### Goal of the exercise
Retype each entry. Leave nothing out.
··· Data to examine ···
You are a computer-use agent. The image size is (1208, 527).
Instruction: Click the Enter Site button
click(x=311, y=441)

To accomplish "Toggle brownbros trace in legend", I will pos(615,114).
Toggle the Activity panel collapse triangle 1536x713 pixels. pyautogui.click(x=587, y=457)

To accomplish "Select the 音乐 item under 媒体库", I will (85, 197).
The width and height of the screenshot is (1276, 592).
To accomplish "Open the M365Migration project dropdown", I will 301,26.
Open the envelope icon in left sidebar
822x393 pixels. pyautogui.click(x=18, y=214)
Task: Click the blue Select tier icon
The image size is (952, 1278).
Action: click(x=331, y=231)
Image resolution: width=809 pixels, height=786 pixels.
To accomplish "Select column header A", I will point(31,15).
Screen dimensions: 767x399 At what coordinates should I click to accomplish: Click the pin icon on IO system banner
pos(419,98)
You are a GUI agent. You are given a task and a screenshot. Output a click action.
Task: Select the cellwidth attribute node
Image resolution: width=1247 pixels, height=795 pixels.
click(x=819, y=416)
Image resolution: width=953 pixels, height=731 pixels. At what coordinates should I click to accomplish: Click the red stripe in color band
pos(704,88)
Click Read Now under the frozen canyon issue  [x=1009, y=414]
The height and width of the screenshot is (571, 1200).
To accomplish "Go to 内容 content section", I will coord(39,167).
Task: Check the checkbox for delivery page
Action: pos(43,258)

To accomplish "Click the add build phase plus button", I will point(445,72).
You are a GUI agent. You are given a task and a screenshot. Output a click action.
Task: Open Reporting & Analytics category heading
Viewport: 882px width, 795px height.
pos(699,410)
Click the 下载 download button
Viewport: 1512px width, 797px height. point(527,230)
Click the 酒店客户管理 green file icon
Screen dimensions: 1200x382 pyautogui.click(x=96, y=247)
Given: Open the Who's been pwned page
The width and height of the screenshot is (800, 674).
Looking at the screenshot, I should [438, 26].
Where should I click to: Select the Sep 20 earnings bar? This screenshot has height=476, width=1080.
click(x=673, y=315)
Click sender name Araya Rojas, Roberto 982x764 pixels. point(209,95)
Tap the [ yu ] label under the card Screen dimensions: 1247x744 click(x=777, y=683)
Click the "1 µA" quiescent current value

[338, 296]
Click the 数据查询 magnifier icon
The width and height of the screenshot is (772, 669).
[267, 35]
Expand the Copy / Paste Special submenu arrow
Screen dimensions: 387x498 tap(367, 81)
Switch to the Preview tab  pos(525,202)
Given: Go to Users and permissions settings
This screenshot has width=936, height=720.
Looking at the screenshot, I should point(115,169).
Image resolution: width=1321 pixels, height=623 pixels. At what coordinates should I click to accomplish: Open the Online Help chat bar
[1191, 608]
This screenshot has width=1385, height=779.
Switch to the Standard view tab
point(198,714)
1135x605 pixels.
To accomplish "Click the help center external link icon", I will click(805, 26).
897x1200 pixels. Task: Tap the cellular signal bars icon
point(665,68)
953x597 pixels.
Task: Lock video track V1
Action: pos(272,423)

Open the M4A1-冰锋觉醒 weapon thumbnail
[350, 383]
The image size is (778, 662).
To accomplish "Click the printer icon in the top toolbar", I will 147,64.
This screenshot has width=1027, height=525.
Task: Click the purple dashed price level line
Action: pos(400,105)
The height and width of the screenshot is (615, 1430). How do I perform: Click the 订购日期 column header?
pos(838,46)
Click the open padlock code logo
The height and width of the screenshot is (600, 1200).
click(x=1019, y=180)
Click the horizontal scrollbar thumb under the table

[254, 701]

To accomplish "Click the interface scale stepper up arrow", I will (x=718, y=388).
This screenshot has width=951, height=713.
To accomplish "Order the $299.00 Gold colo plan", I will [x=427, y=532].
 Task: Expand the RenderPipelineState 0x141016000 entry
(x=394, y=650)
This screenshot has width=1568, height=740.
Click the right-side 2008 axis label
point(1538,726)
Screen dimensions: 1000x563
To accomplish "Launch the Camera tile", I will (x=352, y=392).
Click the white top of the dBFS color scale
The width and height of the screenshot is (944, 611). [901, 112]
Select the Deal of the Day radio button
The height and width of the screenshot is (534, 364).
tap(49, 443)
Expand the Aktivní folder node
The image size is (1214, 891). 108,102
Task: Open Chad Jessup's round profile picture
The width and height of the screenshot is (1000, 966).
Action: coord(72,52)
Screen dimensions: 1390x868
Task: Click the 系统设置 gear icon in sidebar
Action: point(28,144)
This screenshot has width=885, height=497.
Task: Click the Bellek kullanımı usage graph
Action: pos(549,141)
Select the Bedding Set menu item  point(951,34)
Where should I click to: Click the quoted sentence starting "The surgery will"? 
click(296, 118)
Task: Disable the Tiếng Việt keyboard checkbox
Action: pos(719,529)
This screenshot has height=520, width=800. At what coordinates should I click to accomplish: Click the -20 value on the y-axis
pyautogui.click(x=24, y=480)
···
### Solution to this problem
You are a computer-use agent. The image size is (1208, 527).
Instruction: Click the Enter Site button
click(x=311, y=441)

To accomplish "Toggle brownbros trace in legend", I will pos(615,114).
Toggle the Activity panel collapse triangle 1536x713 pixels. pyautogui.click(x=587, y=457)

To accomplish "Select the 音乐 item under 媒体库", I will (85, 197).
The width and height of the screenshot is (1276, 592).
To accomplish "Open the M365Migration project dropdown", I will 301,26.
Open the envelope icon in left sidebar
822x393 pixels. pyautogui.click(x=18, y=214)
Task: Click the blue Select tier icon
The image size is (952, 1278).
Action: click(x=331, y=231)
Image resolution: width=809 pixels, height=786 pixels.
To accomplish "Select column header A", I will point(31,15).
Screen dimensions: 767x399 At what coordinates should I click to accomplish: Click the pin icon on IO system banner
pos(419,98)
You are a GUI agent. You are given a task and a screenshot. Output a click action.
Task: Select the cellwidth attribute node
Image resolution: width=1247 pixels, height=795 pixels.
click(x=819, y=416)
Image resolution: width=953 pixels, height=731 pixels. At what coordinates should I click to accomplish: Click the red stripe in color band
pos(704,88)
Click Read Now under the frozen canyon issue  [x=1009, y=414]
The height and width of the screenshot is (571, 1200).
To accomplish "Go to 内容 content section", I will coord(39,167).
Task: Check the checkbox for delivery page
Action: pos(43,258)

To accomplish "Click the add build phase plus button", I will point(445,72).
You are a GUI agent. You are given a task and a screenshot. Output a click action.
Task: Open Reporting & Analytics category heading
Viewport: 882px width, 795px height.
pos(699,410)
Click the 下载 download button
Viewport: 1512px width, 797px height. point(527,230)
Click the 酒店客户管理 green file icon
Screen dimensions: 1200x382 pyautogui.click(x=96, y=247)
Given: Open the Who's been pwned page
The width and height of the screenshot is (800, 674).
Looking at the screenshot, I should [438, 26].
Where should I click to: Select the Sep 20 earnings bar? This screenshot has height=476, width=1080.
click(x=673, y=315)
Click sender name Araya Rojas, Roberto 982x764 pixels. point(209,95)
Tap the [ yu ] label under the card Screen dimensions: 1247x744 click(x=777, y=683)
Click the "1 µA" quiescent current value

[338, 296]
Click the 数据查询 magnifier icon
The width and height of the screenshot is (772, 669).
[267, 35]
Expand the Copy / Paste Special submenu arrow
Screen dimensions: 387x498 tap(367, 81)
Switch to the Preview tab  pos(525,202)
Given: Go to Users and permissions settings
This screenshot has width=936, height=720.
Looking at the screenshot, I should point(115,169).
Image resolution: width=1321 pixels, height=623 pixels. At what coordinates should I click to accomplish: Open the Online Help chat bar
[1191, 608]
This screenshot has width=1385, height=779.
Switch to the Standard view tab
point(198,714)
1135x605 pixels.
To accomplish "Click the help center external link icon", I will click(805, 26).
897x1200 pixels. Task: Tap the cellular signal bars icon
point(665,68)
953x597 pixels.
Task: Lock video track V1
Action: pos(272,423)

Open the M4A1-冰锋觉醒 weapon thumbnail
[350, 383]
The image size is (778, 662).
To accomplish "Click the printer icon in the top toolbar", I will 147,64.
This screenshot has width=1027, height=525.
Task: Click the purple dashed price level line
Action: pos(400,105)
The height and width of the screenshot is (615, 1430). How do I perform: Click the 订购日期 column header?
pos(838,46)
Click the open padlock code logo
The height and width of the screenshot is (600, 1200).
click(x=1019, y=180)
Click the horizontal scrollbar thumb under the table

[254, 701]

To accomplish "Click the interface scale stepper up arrow", I will (x=718, y=388).
This screenshot has width=951, height=713.
To accomplish "Order the $299.00 Gold colo plan", I will [x=427, y=532].
 Task: Expand the RenderPipelineState 0x141016000 entry
(x=394, y=650)
This screenshot has width=1568, height=740.
Click the right-side 2008 axis label
point(1538,726)
Screen dimensions: 1000x563
To accomplish "Launch the Camera tile", I will (x=352, y=392).
Click the white top of the dBFS color scale
The width and height of the screenshot is (944, 611). [901, 112]
Select the Deal of the Day radio button
The height and width of the screenshot is (534, 364).
tap(49, 443)
Expand the Aktivní folder node
The image size is (1214, 891). 108,102
Task: Open Chad Jessup's round profile picture
The width and height of the screenshot is (1000, 966).
Action: coord(72,52)
Screen dimensions: 1390x868
Task: Click the 系统设置 gear icon in sidebar
Action: point(28,144)
This screenshot has width=885, height=497.
Task: Click the Bellek kullanımı usage graph
Action: pos(549,141)
Select the Bedding Set menu item  point(951,34)
Where should I click to: Click the quoted sentence starting "The surgery will"? 
click(296, 118)
Task: Disable the Tiếng Việt keyboard checkbox
Action: pos(719,529)
This screenshot has height=520, width=800. At what coordinates should I click to accomplish: Click the -20 value on the y-axis
pyautogui.click(x=24, y=480)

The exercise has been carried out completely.